▸ Directions
Rewrite the records from the line with "You are a computer-use agent. Screen" up to and including the line with "[x=135, y=433]", changing "search magnifier icon" to "search magnifying glass icon" and leaving everything else as it is.

+---+

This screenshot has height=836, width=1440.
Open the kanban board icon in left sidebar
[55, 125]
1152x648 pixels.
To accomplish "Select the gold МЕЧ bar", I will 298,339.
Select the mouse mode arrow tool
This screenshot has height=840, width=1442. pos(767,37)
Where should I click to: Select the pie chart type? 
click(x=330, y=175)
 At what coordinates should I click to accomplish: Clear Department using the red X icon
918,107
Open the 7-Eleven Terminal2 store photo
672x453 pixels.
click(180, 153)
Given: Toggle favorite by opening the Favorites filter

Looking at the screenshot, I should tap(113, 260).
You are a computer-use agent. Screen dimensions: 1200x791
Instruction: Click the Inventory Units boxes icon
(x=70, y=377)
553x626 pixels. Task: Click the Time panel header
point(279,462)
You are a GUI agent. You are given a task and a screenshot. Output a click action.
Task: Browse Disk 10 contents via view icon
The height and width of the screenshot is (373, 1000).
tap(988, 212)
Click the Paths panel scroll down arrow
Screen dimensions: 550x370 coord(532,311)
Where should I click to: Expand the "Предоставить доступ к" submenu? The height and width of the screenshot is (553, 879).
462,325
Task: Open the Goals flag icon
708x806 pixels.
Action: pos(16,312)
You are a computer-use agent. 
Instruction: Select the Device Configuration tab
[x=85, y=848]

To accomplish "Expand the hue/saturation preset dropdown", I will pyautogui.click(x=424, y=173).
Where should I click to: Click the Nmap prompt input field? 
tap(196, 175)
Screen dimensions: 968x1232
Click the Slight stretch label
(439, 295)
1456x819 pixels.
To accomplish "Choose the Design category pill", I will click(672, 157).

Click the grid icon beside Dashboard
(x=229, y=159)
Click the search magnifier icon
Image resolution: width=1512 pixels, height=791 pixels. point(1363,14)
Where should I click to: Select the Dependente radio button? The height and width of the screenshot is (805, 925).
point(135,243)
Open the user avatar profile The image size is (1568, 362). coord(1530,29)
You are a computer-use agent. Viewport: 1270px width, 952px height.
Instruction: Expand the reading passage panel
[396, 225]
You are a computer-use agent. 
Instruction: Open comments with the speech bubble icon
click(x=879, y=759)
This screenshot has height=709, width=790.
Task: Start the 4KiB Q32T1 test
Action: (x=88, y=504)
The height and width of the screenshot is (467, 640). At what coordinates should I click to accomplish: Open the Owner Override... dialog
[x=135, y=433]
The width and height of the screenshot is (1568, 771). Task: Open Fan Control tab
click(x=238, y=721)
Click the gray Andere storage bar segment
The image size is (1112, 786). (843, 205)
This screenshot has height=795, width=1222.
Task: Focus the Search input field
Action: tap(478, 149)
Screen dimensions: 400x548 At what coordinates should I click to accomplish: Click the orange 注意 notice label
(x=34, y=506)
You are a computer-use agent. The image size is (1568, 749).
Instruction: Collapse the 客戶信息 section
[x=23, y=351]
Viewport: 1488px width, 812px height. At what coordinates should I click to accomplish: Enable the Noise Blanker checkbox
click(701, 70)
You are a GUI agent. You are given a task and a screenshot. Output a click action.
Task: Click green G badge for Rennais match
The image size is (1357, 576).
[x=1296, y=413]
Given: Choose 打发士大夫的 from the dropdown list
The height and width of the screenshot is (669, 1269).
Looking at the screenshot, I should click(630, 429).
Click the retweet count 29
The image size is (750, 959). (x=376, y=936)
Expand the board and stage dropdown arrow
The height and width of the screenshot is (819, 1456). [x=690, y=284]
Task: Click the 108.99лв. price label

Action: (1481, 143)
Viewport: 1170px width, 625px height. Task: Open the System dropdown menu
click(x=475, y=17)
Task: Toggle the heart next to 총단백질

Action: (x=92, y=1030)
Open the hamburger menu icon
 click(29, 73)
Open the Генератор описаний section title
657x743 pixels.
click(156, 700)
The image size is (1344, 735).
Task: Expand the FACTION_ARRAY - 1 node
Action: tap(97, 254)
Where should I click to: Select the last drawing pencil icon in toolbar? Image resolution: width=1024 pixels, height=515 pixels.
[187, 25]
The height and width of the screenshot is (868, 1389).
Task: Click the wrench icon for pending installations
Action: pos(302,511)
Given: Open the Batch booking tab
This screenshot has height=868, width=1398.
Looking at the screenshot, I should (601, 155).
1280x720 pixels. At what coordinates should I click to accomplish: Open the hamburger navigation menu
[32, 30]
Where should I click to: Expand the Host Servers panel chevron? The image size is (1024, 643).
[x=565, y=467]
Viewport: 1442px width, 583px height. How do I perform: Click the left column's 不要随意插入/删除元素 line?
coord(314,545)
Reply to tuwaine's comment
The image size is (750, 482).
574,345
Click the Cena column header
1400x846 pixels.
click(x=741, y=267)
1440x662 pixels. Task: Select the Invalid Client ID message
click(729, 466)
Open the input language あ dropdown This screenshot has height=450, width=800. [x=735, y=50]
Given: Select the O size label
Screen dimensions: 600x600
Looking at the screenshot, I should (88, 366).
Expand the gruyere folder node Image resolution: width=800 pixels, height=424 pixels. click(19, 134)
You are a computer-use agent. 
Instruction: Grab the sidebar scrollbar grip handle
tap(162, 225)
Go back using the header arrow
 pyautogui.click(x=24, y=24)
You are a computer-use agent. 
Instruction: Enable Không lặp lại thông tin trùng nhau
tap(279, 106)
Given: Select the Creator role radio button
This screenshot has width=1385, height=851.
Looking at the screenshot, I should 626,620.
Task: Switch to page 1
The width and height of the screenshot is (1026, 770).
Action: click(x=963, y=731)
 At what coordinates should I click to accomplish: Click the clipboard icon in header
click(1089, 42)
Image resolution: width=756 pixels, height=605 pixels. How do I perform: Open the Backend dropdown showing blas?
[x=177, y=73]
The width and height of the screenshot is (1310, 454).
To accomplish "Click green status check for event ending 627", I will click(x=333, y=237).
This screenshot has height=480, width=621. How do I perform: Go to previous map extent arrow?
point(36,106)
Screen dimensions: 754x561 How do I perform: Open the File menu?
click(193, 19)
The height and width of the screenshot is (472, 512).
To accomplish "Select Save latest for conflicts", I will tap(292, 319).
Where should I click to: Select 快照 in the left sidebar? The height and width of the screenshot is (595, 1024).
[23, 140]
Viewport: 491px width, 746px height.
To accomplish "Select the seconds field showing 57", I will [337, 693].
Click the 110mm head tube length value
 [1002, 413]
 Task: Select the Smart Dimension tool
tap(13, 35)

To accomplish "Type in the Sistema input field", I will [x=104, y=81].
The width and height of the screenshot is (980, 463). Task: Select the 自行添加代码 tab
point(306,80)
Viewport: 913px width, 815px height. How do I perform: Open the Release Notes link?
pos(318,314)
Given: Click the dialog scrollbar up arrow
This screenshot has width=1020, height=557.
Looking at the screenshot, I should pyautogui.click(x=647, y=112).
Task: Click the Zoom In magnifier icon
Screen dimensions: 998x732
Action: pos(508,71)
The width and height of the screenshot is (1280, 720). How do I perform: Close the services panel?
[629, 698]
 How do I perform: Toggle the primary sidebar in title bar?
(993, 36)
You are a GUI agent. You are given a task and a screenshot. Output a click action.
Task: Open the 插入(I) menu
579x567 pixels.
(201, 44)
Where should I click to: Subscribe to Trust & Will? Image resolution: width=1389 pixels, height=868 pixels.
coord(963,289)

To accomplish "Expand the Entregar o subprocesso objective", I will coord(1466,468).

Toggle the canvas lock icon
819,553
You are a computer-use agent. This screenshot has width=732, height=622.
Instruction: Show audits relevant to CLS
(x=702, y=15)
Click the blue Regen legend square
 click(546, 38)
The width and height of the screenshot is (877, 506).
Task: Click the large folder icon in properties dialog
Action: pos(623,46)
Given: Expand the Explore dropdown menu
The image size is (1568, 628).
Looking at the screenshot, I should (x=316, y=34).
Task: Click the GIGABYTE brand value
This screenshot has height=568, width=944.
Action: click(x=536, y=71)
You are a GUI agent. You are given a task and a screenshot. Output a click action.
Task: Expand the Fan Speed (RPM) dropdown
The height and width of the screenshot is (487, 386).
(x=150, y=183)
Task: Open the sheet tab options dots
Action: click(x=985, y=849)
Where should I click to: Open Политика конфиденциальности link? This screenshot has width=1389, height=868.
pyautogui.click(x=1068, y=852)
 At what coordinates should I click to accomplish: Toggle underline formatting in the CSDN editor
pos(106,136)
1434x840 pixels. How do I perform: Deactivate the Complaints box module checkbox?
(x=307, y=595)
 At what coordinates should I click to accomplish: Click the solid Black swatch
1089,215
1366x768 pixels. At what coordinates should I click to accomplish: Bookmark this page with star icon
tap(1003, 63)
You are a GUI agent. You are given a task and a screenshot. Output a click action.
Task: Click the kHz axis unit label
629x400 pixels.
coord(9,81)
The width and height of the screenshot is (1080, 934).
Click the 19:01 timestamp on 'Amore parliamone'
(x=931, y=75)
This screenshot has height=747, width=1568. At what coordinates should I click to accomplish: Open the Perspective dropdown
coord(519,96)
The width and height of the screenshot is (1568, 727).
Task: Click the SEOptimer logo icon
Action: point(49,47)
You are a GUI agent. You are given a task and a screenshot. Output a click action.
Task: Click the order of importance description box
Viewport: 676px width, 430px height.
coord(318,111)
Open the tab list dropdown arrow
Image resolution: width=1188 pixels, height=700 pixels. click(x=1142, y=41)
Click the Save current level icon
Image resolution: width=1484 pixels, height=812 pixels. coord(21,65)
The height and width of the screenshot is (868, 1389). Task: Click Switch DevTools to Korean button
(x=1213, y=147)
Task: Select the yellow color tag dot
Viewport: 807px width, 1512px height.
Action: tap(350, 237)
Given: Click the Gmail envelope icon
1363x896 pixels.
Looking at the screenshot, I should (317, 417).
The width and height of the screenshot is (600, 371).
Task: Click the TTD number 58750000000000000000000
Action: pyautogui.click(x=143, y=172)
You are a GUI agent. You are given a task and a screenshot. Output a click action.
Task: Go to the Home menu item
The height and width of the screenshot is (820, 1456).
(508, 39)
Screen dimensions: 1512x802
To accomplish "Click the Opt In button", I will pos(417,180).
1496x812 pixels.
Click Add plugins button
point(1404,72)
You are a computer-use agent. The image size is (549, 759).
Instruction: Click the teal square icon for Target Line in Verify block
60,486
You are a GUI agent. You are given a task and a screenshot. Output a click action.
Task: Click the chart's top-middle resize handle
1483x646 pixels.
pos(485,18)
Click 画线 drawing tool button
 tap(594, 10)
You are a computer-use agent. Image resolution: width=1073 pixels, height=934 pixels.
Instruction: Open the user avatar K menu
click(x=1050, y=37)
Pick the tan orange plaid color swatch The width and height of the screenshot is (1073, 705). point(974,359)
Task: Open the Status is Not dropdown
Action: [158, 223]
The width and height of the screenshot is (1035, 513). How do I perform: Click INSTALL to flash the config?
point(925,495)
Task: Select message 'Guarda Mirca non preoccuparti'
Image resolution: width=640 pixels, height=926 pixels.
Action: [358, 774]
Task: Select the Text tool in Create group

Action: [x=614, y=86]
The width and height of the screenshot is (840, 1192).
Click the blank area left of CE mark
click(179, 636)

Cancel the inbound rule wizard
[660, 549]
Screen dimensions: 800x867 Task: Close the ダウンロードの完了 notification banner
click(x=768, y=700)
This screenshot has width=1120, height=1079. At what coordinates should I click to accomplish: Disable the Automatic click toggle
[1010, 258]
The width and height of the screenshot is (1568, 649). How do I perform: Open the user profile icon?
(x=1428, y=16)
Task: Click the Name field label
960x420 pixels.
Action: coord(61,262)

+---+

▸ Output of the task
You are a computer-use agent. Screen dimensions: 1200x791
Instruction: Click the Inventory Units boxes icon
(x=70, y=377)
553x626 pixels. Task: Click the Time panel header
point(279,462)
You are a GUI agent. You are given a task and a screenshot. Output a click action.
Task: Browse Disk 10 contents via view icon
The height and width of the screenshot is (373, 1000).
tap(988, 212)
Click the Paths panel scroll down arrow
Screen dimensions: 550x370 coord(532,311)
Where should I click to: Expand the "Предоставить доступ к" submenu? The height and width of the screenshot is (553, 879).
462,325
Task: Open the Goals flag icon
708x806 pixels.
Action: pos(16,312)
You are a computer-use agent. 
Instruction: Select the Device Configuration tab
[x=85, y=848]

To accomplish "Expand the hue/saturation preset dropdown", I will pyautogui.click(x=424, y=173).
Where should I click to: Click the Nmap prompt input field? 
tap(196, 175)
Screen dimensions: 968x1232
Click the Slight stretch label
(439, 295)
1456x819 pixels.
To accomplish "Choose the Design category pill", I will click(672, 157).

Click the grid icon beside Dashboard
(x=229, y=159)
Click the search magnifying glass icon
Image resolution: width=1512 pixels, height=791 pixels. point(1363,14)
Where should I click to: Select the Dependente radio button? The height and width of the screenshot is (805, 925).
point(135,243)
Open the user avatar profile The image size is (1568, 362). coord(1530,29)
You are a computer-use agent. Viewport: 1270px width, 952px height.
Instruction: Expand the reading passage panel
[396, 225]
You are a computer-use agent. 
Instruction: Open comments with the speech bubble icon
click(x=879, y=759)
This screenshot has height=709, width=790.
Task: Start the 4KiB Q32T1 test
Action: (x=88, y=504)
The height and width of the screenshot is (467, 640). At what coordinates should I click to accomplish: Open the Owner Override... dialog
[x=135, y=433]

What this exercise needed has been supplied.